### [Source information]
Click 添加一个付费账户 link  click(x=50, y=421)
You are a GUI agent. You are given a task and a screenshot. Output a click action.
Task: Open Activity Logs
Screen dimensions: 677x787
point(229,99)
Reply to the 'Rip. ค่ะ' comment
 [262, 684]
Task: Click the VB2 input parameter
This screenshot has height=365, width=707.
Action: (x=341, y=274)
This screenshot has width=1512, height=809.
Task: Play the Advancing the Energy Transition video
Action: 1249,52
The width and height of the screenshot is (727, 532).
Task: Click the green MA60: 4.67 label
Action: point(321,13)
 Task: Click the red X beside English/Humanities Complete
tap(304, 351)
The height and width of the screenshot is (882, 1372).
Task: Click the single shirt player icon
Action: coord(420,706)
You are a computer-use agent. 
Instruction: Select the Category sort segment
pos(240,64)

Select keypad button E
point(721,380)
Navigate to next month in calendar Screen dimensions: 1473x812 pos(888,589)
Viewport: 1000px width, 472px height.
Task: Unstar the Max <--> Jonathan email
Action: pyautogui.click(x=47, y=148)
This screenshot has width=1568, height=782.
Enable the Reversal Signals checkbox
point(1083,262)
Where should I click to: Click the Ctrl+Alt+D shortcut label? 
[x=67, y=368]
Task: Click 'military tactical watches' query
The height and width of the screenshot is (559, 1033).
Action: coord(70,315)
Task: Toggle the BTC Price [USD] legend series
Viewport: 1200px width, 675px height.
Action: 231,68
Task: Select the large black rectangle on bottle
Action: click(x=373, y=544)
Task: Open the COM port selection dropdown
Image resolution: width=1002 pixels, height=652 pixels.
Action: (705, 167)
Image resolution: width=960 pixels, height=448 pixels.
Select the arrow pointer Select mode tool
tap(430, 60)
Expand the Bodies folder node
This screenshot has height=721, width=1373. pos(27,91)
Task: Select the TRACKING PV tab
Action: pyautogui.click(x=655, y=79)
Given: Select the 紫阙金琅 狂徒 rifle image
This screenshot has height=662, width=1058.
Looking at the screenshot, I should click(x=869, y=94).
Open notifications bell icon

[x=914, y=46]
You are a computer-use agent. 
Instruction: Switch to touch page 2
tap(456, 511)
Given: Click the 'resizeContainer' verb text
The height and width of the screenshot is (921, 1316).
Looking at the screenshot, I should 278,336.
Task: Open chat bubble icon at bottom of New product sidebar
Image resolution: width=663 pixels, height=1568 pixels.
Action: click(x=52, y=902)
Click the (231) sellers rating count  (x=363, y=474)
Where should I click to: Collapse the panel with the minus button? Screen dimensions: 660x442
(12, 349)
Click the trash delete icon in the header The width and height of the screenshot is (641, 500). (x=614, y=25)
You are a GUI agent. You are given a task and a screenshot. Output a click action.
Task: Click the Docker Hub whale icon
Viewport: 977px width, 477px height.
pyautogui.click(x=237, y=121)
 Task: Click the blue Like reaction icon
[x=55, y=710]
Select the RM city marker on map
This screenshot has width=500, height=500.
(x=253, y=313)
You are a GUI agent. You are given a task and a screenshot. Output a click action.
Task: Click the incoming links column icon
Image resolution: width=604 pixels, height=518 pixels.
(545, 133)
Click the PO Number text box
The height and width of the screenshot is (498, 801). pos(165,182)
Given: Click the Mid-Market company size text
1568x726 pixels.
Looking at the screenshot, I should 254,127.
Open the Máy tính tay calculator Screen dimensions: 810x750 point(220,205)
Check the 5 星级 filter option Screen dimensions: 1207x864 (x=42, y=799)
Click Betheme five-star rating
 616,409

### [Your goal]
Begin at the top of the records above and quote each line exactly, ending with the line that contains "Task: Click the VB2 input parameter".

### [Solution to the exercise]
Click 添加一个付费账户 link  click(x=50, y=421)
You are a GUI agent. You are given a task and a screenshot. Output a click action.
Task: Open Activity Logs
Screen dimensions: 677x787
point(229,99)
Reply to the 'Rip. ค่ะ' comment
 [262, 684]
Task: Click the VB2 input parameter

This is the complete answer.